Por Cibelle Bouças, Valor — Belo Horizonte
18/12/2023 12h29 Atualizado há 11 horas

Cinco ministros do Supremo Tribunal Federal (STF) seguiram o voto do ministro Cristiano Zanin, constituindo maioria para negar ação que questionava o aumento de 298% no salário do governador de Minas Gerais, Romeu Zema (Novo), aprovado em maio.

Acompanharam o voto os ministros Cármen Lúcia, Luís Roberto Barroso, Dias Toffoli, Luiz Edson Fachin e Alexandre de Moraes.

A ação foi movida pela Confederação das Carreiras Típicas de Estado (Conacate). A instituição questionou uma lei sancionada em maio pelo governador, que aumenta seu salário em 298%, de R$ 10,5 mil para R$ 41,8 mil.

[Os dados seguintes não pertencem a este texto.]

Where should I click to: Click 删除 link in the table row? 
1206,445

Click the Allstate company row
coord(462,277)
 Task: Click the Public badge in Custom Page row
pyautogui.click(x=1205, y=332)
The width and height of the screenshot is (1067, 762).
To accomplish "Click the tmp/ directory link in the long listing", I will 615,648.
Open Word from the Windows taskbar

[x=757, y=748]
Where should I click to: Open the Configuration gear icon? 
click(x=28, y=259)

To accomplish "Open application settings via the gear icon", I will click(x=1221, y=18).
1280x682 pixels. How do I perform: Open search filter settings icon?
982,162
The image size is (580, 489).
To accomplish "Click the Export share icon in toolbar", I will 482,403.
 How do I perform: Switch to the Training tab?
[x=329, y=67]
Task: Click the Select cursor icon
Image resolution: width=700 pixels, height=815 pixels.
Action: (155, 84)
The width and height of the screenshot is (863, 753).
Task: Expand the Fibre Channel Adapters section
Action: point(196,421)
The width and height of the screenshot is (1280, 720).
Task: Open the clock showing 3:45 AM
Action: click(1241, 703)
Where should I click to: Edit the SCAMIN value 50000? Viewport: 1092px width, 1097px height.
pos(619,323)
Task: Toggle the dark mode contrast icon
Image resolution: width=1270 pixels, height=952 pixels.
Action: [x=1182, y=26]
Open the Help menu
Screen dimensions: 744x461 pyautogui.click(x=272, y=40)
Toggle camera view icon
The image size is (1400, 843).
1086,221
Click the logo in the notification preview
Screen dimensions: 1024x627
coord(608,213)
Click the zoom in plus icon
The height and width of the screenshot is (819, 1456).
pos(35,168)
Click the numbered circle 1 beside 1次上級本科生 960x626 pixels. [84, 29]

Também houve aumentos semelhantes nos salários do vice-governador, Mateus Simões, e dos secretários.

Zema justificou ao STF o aumento afirmando que foi para “corrigir uma inconstitucionalidade”, já que sua remuneração deve servir como teto para os demais funcionários, mas estava congelada há 15 anos e não condizia com o cargo. Ele ainda acrescentou que alguns servidores ganhavam mais que o governador.

O julgamento iniciou no dia 8 e deve ser concluído hoje (18).

O relator, ministro Cristiano Zanin, votou por negar a ação, considerando que a Conacate não possui competência para questionar a constitucionalidade da lei promulgada por Zema. O ministro votou para negar a ação sem analisar o mérito do pedido.